After coal: HPC builds in Schöningen
The Schöningen open pit mine is a special place: As if under a microscope, the past and the future are revealed here, from the Paleolithic era to the inner-German border to HPC’s solutions for post-mining landscapes.
Anyone who studied at the Freiberg Mining Academy and manages an HPC branch not far from a recultivated opencast lignite mine knows all the phases and consequences of raw material extraction. Michael Rüger, an engineer, and his team have been exploring deposits for decades, as well as restoring contaminated sites and rehabilitating entire opencast mines. “There is a lot to be done: Eight percent of the entire former German Democratic Republic (GDR; East Germany) is affected by mining. But there are also many post-mining landscapes in former West Germany (BRD),” says Rüger. Even before the fall of the Berlin Wall, he and a team in Merseburg were working on engineering solutions for mining. On the day of the monetary reform in Germany, the team then joined HPC AG – a bit of reunification of colleagues.
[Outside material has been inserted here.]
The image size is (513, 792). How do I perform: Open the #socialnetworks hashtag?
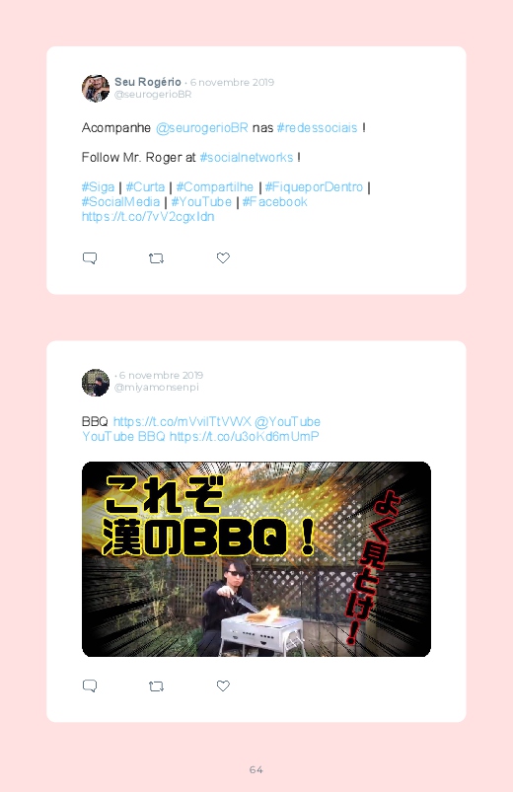click(x=246, y=158)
Helmstedt mining district and the inner-German border: dialogue through mining
The open-cast mines in the Helmstedt area are also a dramatic reminder of the inner-German border – of conflict and dialogue. When the border was closed in 1952, tensions initially arose: the miners on the east side kept the excavator. On the west side, they threatened to turn off the cooling water needed for the East German Harbke power station.
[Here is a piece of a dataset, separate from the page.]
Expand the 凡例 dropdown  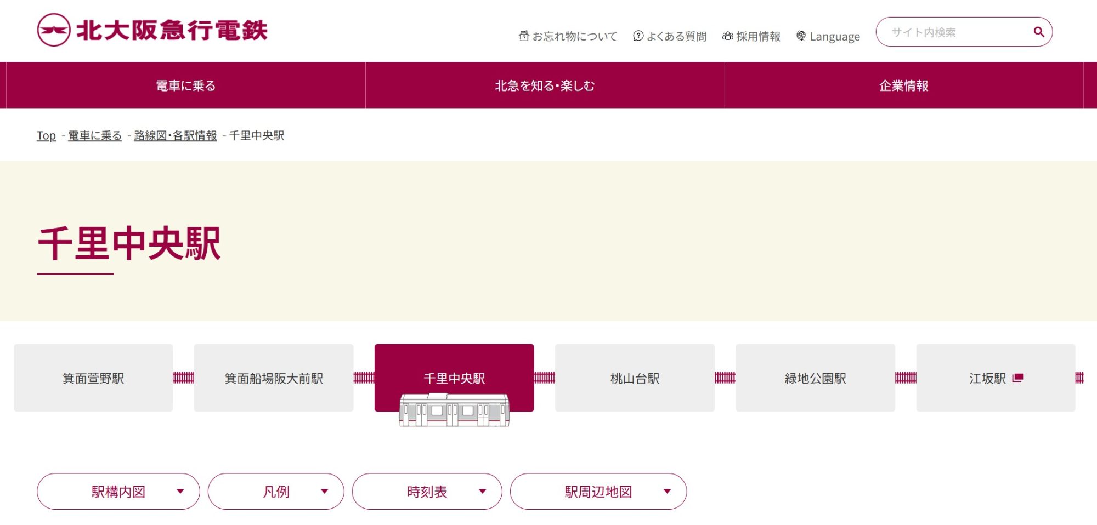276,492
Eventually, solutions were found for this and other points of contention. It was agreed, for example, that for the time being that the electricity for the continued operation of the opencast mine in West Germany would be supplied from East Germany.
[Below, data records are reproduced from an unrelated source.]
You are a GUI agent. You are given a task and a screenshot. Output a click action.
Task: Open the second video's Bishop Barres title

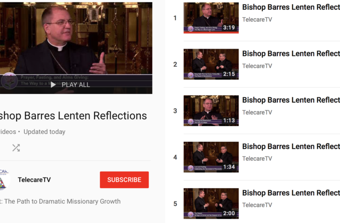click(291, 54)
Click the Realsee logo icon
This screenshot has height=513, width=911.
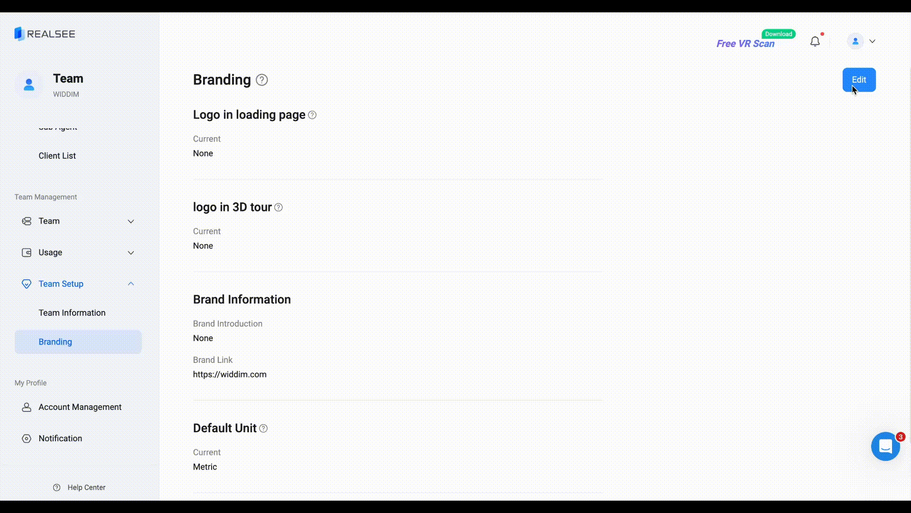[19, 34]
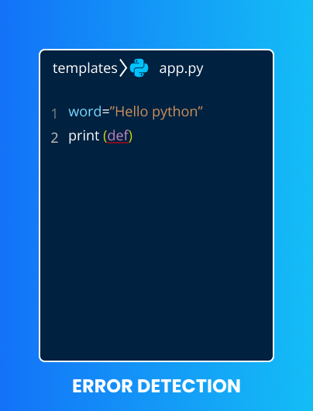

And for East Germany, the area for dumping waste was temporarily made available. Geological and mining information was also exchanged regularly. In a sense, the border was a little more permeable here. Nevertheless, there were border security installations in the Helmstedt/Wulfersdorf lignite mining area, some of which can still be visited today.
New landscape in Schöningen opencast mine
In the Schöningen open-cast mine in western Germany, lignite was mined by various companies from 1979 to 2016 and burned in the Buschhaus power plant not far away. The power plant continued to run as a reserve plant until September 2020 when it was finally shut down.
The Schöningen opencast mine, where lignite had been mined since the 19th century, was the last active opencast mine in the Helmstedt district. Part of the open pit mine has been refilled. A body of water is planned for the former mine with the name “Elmsee”. But it is difficult for the architects of the new landscape due to the geology of the surrounding area between the towns of Schöningen and Helmstedt as well as the municipality of Hötensleben.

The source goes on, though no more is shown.